Here are the subsequent published mentions:
1574 W. Bourne Regiment for Sea (1592) As for the use and making of the balastela, you shall repare to the book of Martyn Curtes, called the arte of Navigation.
1589 R. Eden tr. M. Cortes Arte of Nauigation [STC 5802 image 78] iii. vi. f. 68, The instrument wherewith the Mariners are accustomed to take the altitudes of the North, they call Balestilia, which is a crosse staffe, whereof we will write heereafter in the nienth Chapter.
But, to come clean, it wasn’t used much because there was a perfectly good English name: the cross staff (OED: cross-staff n. 2a ‘an instrument formerly used for taking the altitude of the sun or a star’, first example 1594). It also had another name, Jacob’s staff (OED Jacob’s staff n. 2a, first example 1559). And a third, arbalest (OED: arbalest n. 3, with only an 1816 reference). And a fourth, fore staff (OED: fore-staff n., first example 1669).
1863 Notes & Queries 8 August 114/1 The Jacob’s staff is the radius astronomicus, the baculus Jacobi, the cross-staff (a name applied in modern time to another instrument), the forestaff, the ballastell, ballastella, or bella stella (Spanish), &c. &c. It consists of a long and a short ruler; the short ruler rides at right angles upon the long one, which perforates the middle of it. If the long ruler he graduated with equal divisions, heights and distances may be obtained by the rule of three: if the long ruler be made to carry a scale of cotangents, angles may be taken directly from the instrument. Both graduations were used.
As to the etymology, Spanish is the most likely immediate source:
1822 Diccionario de la lengua castellana por la academia española (ed 6) 102/3
Ballestilla. Mat. Instrumento de hierro que servia para tomar las alturas de los astros. Instrumentum ferreum arcubalistæ simile astronomis deserviens.

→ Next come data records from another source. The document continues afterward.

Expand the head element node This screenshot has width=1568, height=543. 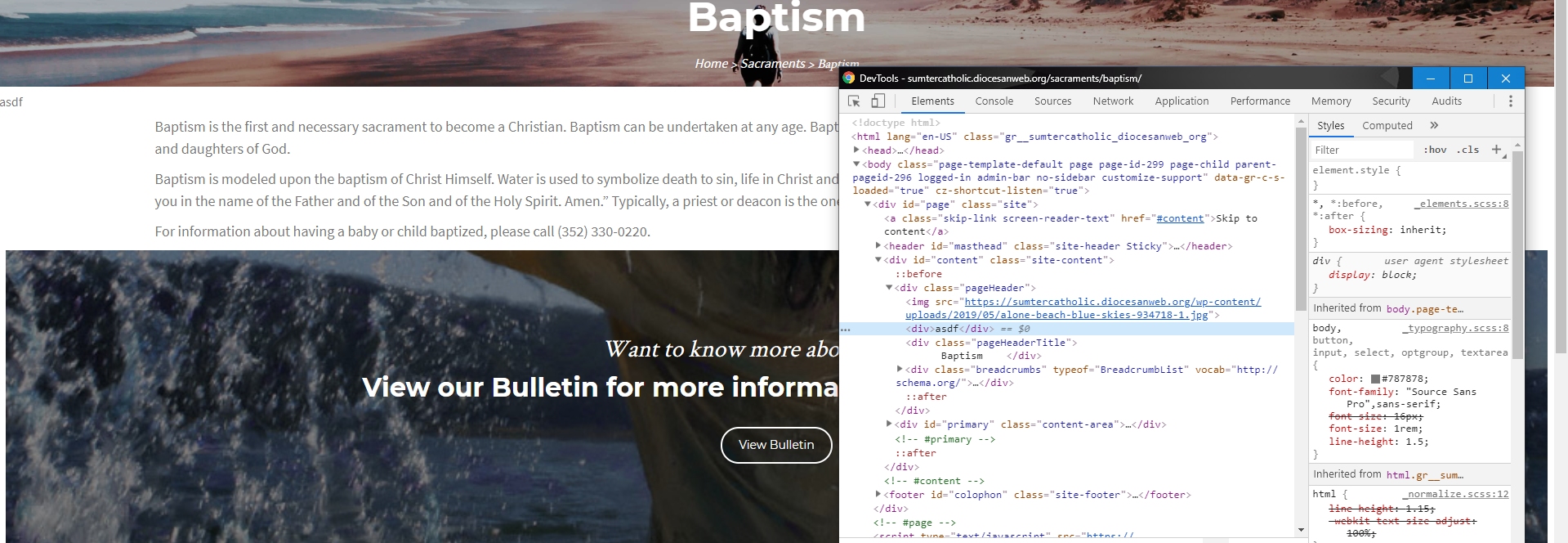[856, 150]
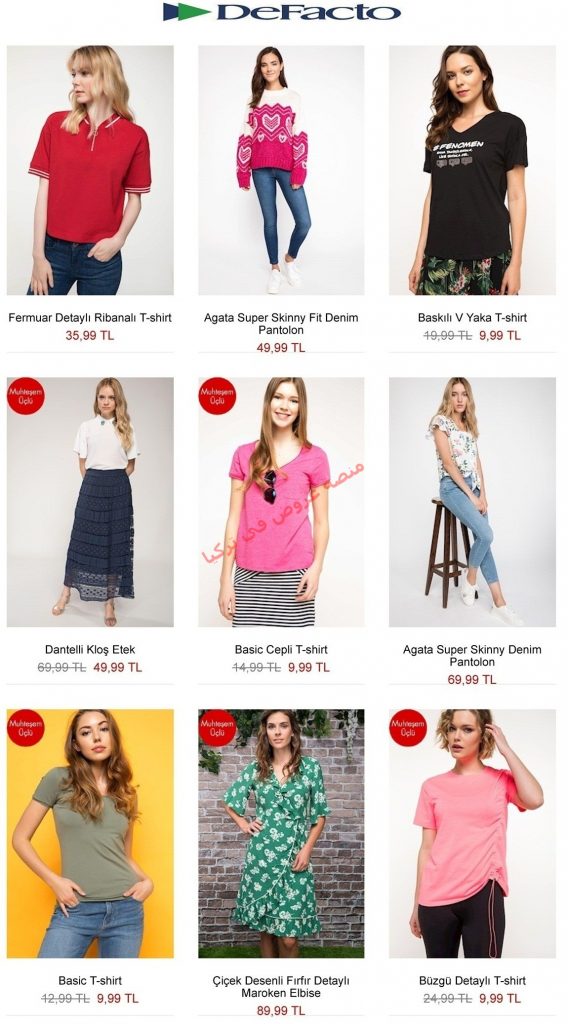Click Agata Super Skinny Fit Denim Pantolon title
The image size is (568, 1024).
(x=281, y=324)
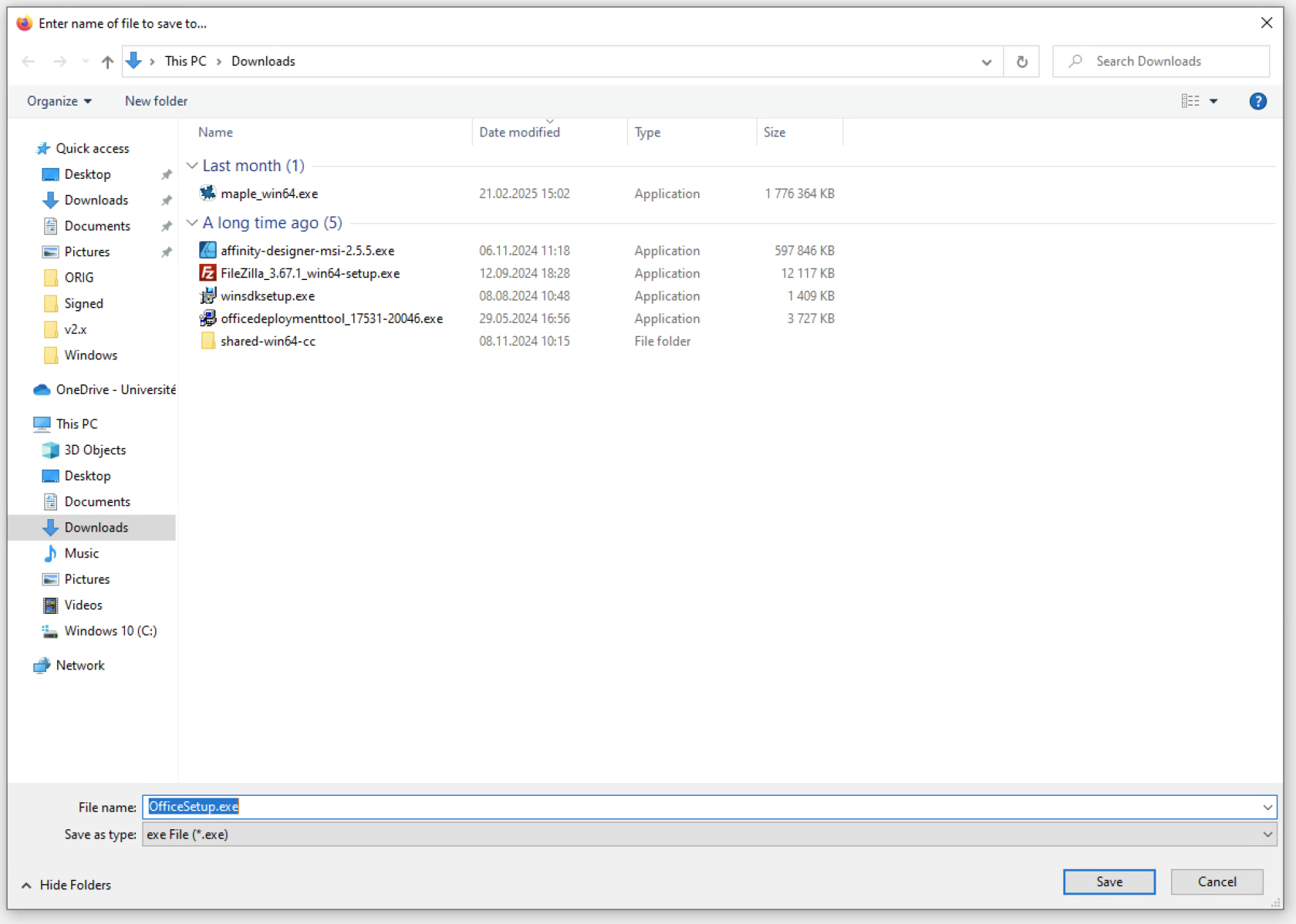
Task: Click New folder in toolbar
Action: pos(156,101)
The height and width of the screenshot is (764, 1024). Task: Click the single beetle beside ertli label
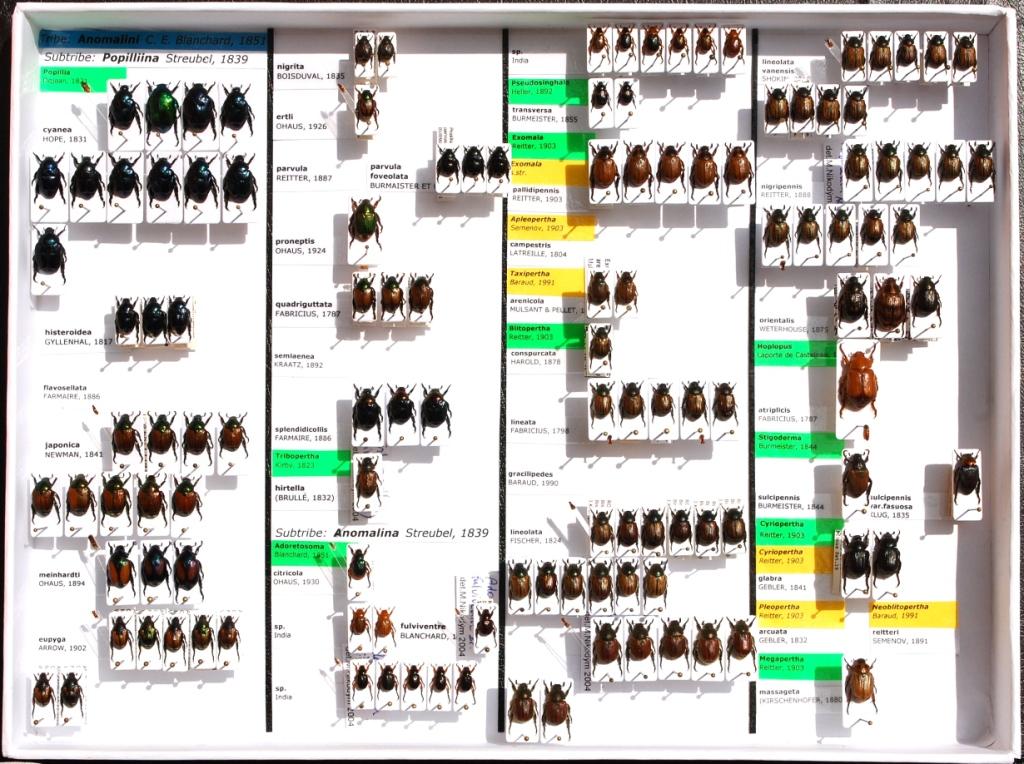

1829 Louis Marie Joseph O’hier de Grandpré Répertoire polyglotte de la marine, à l’usage des navigateurs et des armateurs II. 372
Quart de nonante. s. m. angl. back staff—esp. ballestilla—all. jakobs stab—it. balestriglia—port. balestilhe.
(Back staff above is inaccurate: it was a slightly different instrument, which required turning the back to the sun.)
The word arbalest primarily denotes a crossbow, ultimately from Latin arcus bow and ballista missile-throwing engine. Ballestilla is clearly a derivative of ballista with a diminutive ending.